夫は一瞬だけそれを見つめ、わずかに視線を外した。

それは、躊躇とも、ためらいともつかない、不自然な空白。

夫はサンドイッチの包みを素早く受け取ると、
それを隠すように、手近な書類の下へ滑り込ませた。

「……ありがとう。エントランスまで送るよ」

表情も声も穏やかで落ち着いているのに、
立ち上がる仕草が、どこか後ろ暗く見える。

こんなふうに言葉を急ぐ人だっただろうか――。

まるで、見せたくないものを背中で覆い隠すような。

あるいは、これ以上、
自分の領域に踏み込ませないための拒絶のようにも。

「修司さん、少し時間ある?
私のも持ってきたの。
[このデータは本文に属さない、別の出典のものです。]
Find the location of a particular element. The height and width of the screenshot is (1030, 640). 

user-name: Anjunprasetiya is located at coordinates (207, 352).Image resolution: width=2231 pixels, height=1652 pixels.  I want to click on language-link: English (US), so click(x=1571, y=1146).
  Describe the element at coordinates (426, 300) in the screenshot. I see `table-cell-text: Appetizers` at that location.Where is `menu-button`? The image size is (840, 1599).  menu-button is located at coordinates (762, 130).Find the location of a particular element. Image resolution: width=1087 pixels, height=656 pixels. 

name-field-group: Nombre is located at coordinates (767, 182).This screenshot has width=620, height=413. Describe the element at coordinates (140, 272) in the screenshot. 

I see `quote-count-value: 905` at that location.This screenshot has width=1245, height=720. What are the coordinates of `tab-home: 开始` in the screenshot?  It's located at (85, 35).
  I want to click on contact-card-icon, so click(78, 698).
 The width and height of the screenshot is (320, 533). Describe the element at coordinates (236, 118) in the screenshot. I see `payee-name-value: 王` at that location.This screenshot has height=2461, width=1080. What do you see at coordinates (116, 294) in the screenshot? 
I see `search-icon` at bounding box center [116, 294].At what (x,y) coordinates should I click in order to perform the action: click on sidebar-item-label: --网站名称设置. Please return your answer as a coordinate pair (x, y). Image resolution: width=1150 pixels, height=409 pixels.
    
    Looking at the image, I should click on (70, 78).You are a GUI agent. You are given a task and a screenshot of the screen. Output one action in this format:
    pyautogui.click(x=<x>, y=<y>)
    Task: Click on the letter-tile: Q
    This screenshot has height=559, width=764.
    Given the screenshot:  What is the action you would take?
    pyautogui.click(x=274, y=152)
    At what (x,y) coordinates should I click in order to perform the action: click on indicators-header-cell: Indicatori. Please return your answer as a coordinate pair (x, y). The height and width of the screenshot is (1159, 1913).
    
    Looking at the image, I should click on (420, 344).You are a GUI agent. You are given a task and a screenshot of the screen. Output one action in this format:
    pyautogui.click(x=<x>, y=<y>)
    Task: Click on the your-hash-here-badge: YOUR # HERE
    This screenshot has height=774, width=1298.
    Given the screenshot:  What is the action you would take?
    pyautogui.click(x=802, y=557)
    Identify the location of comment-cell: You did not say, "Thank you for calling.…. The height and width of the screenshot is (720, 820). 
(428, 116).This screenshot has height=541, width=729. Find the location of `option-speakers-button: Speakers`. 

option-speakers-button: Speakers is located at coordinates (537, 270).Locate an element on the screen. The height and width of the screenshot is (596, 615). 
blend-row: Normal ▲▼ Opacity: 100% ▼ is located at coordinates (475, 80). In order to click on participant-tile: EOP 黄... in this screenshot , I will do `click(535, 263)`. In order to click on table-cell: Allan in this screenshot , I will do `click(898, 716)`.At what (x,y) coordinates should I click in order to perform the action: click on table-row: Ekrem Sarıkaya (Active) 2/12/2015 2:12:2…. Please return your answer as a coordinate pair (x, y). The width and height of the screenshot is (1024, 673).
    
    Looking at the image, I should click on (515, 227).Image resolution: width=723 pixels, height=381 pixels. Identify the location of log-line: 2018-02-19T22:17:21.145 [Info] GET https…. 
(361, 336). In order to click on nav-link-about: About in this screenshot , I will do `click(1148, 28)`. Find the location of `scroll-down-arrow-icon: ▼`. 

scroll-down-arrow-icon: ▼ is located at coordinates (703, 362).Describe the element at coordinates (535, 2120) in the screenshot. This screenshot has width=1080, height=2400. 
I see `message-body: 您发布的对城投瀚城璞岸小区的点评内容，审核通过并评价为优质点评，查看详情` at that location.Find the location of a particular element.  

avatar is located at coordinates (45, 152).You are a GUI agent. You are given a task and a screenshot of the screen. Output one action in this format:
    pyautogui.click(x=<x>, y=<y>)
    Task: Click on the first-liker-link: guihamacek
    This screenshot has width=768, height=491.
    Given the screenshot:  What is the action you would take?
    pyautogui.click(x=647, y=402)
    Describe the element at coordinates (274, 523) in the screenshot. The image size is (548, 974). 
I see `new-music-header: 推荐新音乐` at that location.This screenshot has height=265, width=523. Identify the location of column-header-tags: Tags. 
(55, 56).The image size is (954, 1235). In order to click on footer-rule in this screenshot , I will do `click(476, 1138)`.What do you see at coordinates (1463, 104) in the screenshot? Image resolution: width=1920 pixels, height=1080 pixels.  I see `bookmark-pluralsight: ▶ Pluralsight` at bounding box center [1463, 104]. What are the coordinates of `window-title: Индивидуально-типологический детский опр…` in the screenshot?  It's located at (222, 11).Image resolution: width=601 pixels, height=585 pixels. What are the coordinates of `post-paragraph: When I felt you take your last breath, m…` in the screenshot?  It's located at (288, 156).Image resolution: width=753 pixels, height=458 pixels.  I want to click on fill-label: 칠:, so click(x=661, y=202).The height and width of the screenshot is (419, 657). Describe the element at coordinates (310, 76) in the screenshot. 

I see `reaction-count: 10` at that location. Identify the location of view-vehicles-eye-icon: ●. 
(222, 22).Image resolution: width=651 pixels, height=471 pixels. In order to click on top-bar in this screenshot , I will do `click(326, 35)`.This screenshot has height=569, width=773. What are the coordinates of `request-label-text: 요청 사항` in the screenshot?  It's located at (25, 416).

お昼、一緒に食べない?」

一瞬。

ほんのわずかに、夫の視線が揺れた。

真美は、胸に触れかけた違和感を、
なかったことにするように静かに微笑む。

「……ああ」

夫は生返事をしながら、誰もいない会議室へ目を向けた。

「こっちへ」

真美は周囲の社員たちへ向けて、静かに一礼し、
先に歩き出す夫の広い背中を追った。

夫が会議室のドアを開けた、その瞬間。

足が止まった。

音が遠のく。

夫の足音も、フロアのざわめきも、
自分の呼吸さえ、ぼやけていく。

視界から色が薄れ、すべてが曖昧にほどける。

いた――。

さっきまで、確実に。

まだ、空気が動いている。

誰かの声の残響も、湿り気を帯びた体温も、
そのまま置き去りにされたような、妙な静けさ。

そして、もうひとつ。

そこに残されたものが、
生々しい毒となって真美を侵食する。